En face du bois est l’entrée, fermée par une couverture de laine disposée en rideau. Des femmes, traînant des enfans accrochés à leurs jupes, rôdent à l’entour, — des réfugiées, attirées par l’inépuisable charité des sœurs. D’une main hésitante, j’ai soulevé la couverture : tout est noir et silencieux à l’intérieur. Cependant, à mon appel, une voix d’homme répond et m’invite à entrer. Les sœurs sont absentes, et l’homme, un soldat-infirmier, prépare le dîner pour leur retour. Dans cette obscurité à laquelle mes yeux commencent à se faire, je distingue à présent une table chargée d’objets disparates, le poêle dont on aperçoit le tuyau du dehors, quatre couchettes de fer, rangées deux par deux contre la paroi de toile et un paravent placé entre la porte de la tente et les lits. Une épaisse couche de paille jonche le sol.
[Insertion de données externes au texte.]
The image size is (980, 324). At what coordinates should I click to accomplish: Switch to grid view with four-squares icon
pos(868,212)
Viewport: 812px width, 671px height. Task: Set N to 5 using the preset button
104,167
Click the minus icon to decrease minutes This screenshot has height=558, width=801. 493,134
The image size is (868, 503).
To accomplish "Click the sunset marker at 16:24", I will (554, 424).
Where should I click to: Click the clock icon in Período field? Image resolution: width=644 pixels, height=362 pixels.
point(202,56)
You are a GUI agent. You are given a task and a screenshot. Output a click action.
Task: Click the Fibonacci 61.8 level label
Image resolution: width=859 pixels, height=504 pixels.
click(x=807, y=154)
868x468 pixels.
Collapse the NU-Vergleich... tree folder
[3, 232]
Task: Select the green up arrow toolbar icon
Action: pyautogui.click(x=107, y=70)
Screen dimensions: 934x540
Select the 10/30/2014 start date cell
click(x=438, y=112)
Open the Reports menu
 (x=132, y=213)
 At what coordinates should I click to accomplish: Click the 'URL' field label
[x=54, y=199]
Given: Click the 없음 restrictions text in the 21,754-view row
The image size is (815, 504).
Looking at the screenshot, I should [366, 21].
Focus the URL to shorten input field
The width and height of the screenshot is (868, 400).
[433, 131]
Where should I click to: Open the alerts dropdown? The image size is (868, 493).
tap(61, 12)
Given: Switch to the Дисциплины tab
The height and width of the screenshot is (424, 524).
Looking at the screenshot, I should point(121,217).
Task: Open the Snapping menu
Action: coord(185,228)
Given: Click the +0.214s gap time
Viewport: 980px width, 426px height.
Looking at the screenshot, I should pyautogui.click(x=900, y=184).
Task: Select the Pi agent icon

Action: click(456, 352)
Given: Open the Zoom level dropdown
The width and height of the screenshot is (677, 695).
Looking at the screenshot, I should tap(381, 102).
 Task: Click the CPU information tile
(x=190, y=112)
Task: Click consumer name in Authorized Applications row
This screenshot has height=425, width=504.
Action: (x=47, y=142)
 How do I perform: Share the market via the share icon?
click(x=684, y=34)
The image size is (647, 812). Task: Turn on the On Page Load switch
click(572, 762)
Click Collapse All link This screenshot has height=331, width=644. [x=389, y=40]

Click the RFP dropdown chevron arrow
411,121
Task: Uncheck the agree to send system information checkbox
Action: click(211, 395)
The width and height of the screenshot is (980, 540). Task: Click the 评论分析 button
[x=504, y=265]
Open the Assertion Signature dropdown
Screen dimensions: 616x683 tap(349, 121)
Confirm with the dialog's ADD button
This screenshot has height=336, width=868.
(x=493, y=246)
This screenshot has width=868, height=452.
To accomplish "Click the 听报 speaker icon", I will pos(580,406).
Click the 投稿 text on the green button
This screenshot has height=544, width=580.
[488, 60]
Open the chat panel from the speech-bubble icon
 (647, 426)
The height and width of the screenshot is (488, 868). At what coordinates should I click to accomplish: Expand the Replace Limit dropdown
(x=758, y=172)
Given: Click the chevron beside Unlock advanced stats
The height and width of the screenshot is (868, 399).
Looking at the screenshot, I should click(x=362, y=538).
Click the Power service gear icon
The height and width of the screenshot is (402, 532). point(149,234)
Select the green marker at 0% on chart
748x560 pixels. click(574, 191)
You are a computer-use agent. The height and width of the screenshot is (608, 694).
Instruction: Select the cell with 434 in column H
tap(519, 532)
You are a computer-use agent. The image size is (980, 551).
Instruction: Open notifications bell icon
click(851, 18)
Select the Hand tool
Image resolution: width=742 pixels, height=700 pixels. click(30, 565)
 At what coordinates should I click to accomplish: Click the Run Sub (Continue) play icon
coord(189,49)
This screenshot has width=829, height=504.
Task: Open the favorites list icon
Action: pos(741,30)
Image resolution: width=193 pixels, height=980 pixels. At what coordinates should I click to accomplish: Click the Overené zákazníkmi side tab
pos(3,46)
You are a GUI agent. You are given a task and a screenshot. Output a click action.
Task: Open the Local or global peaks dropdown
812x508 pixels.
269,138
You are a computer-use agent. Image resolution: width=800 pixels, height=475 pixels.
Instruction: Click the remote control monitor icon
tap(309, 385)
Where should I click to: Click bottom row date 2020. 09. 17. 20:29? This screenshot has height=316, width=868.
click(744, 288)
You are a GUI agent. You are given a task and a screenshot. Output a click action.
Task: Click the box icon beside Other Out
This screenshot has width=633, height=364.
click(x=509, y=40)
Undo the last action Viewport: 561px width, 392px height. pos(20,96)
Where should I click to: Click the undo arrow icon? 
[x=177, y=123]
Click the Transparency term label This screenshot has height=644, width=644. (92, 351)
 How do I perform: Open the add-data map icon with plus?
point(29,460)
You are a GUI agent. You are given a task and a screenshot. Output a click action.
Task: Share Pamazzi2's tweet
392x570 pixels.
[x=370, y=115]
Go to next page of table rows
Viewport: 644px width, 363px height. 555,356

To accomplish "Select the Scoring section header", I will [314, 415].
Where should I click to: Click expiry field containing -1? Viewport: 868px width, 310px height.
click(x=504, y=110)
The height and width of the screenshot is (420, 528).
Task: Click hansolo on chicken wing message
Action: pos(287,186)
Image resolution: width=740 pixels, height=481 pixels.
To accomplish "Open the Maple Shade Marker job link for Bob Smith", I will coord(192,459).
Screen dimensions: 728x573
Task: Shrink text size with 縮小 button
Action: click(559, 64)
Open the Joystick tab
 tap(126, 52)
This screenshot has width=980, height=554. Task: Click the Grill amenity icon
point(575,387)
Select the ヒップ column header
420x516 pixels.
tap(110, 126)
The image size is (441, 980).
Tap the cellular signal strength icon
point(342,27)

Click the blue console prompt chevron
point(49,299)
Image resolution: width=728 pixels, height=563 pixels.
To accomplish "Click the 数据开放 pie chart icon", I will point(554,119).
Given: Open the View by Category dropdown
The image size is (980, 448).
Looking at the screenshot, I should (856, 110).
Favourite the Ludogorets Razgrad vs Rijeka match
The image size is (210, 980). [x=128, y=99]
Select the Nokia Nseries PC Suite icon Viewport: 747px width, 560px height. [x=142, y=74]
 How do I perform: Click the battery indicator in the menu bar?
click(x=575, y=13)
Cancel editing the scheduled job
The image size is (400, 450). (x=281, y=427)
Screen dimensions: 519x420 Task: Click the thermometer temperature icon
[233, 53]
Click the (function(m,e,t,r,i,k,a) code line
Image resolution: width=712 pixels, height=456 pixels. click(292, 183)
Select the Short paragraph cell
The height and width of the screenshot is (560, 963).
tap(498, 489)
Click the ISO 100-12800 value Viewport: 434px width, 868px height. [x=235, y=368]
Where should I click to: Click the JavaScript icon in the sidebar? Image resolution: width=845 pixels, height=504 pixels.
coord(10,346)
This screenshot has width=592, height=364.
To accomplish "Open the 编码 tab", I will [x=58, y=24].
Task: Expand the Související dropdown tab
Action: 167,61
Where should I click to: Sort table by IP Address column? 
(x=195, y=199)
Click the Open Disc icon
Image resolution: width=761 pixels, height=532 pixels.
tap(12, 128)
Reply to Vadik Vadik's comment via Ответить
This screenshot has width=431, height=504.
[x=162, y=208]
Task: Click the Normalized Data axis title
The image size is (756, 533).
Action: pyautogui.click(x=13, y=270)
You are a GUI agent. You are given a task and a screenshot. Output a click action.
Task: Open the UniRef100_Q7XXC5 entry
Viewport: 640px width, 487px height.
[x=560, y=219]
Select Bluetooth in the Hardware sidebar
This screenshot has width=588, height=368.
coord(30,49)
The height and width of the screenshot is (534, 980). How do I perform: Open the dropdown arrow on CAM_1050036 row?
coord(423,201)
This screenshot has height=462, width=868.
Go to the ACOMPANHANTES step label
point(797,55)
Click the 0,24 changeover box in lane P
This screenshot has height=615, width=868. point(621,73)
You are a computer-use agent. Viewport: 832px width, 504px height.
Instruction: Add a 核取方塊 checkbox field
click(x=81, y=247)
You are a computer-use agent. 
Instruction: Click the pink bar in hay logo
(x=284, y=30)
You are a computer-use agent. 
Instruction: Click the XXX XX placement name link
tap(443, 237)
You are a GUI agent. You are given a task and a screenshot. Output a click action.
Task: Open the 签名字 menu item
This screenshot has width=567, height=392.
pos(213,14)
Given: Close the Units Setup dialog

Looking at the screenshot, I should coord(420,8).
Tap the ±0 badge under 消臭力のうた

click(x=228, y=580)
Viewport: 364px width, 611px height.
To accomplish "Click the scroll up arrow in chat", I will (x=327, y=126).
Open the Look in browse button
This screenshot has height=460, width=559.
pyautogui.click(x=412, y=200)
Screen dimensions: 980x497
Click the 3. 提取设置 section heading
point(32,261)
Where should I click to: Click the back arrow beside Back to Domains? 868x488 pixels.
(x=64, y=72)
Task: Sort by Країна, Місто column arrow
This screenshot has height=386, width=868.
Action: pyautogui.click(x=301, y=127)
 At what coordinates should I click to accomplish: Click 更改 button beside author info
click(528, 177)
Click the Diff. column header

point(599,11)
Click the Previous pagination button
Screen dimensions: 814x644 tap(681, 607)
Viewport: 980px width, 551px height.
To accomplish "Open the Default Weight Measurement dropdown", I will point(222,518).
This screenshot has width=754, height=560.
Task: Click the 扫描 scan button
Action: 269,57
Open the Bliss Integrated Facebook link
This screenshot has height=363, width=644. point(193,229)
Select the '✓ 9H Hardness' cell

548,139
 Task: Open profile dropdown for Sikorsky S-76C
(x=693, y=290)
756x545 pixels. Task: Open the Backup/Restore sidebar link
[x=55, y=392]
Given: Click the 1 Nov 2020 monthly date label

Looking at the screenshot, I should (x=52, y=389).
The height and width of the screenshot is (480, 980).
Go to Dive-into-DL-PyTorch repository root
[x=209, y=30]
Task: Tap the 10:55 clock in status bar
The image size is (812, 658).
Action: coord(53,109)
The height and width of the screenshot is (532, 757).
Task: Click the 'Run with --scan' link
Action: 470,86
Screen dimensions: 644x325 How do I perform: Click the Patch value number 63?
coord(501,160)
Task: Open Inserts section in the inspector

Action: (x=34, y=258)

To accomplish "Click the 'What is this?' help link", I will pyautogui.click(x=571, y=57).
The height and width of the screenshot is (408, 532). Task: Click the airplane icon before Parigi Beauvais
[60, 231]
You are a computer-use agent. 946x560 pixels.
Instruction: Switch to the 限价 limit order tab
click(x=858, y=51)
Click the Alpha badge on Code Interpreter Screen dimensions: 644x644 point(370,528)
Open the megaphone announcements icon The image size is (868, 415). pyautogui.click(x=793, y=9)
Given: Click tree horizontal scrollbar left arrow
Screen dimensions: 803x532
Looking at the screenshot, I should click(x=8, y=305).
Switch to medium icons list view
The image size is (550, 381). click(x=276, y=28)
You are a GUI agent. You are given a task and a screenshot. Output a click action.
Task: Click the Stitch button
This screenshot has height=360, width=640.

Tout à coup, le rideau de la tente se soulève, et la Sœur Aînée (la directrice) entre, vêtue de son costume de front. N’était son brassard de la Croix-Rouge, on la prendrait pour un jeune moujik avec sa touloupe en peau de mouton, ses grandes bottes de cuir, son bonnet de fourrure, dont les poils défrisés tombent jusque sur ses yeux et cachent ses oreilles et son cou.

Nous nous sommes déjà rencontrées à l’ambulance, ce qui nous permet d’abréger les formules de présentation.

Il est bientôt quatre heures, et la Sœur Aînée n’a encore rien pris depuis son café du matin. Elle arrive du village de X... d’où elle a ramené une petite fille et des paysans blessés par des bombes allemandes. L’enfant sera conduite à notre train où je la trouverai tout à l’heure.

Tout en causant, la sœur a quitté sa touloupe et je retrouve une femme, pas très jeune, mais au regard très clair, au sourire très bon et très doux. Trois décorations, dont une gagnée sur ce front et les deux autres sur les champs de bataille de Mandchourie, ornent sa poitrine.

Le soldat-infirmier apporte, dans une petite marmite, la soupe et le bœuf, et la sœur s’installe sur un coin de la table, en femme qui a décidément renoncé à toute espèce de confort.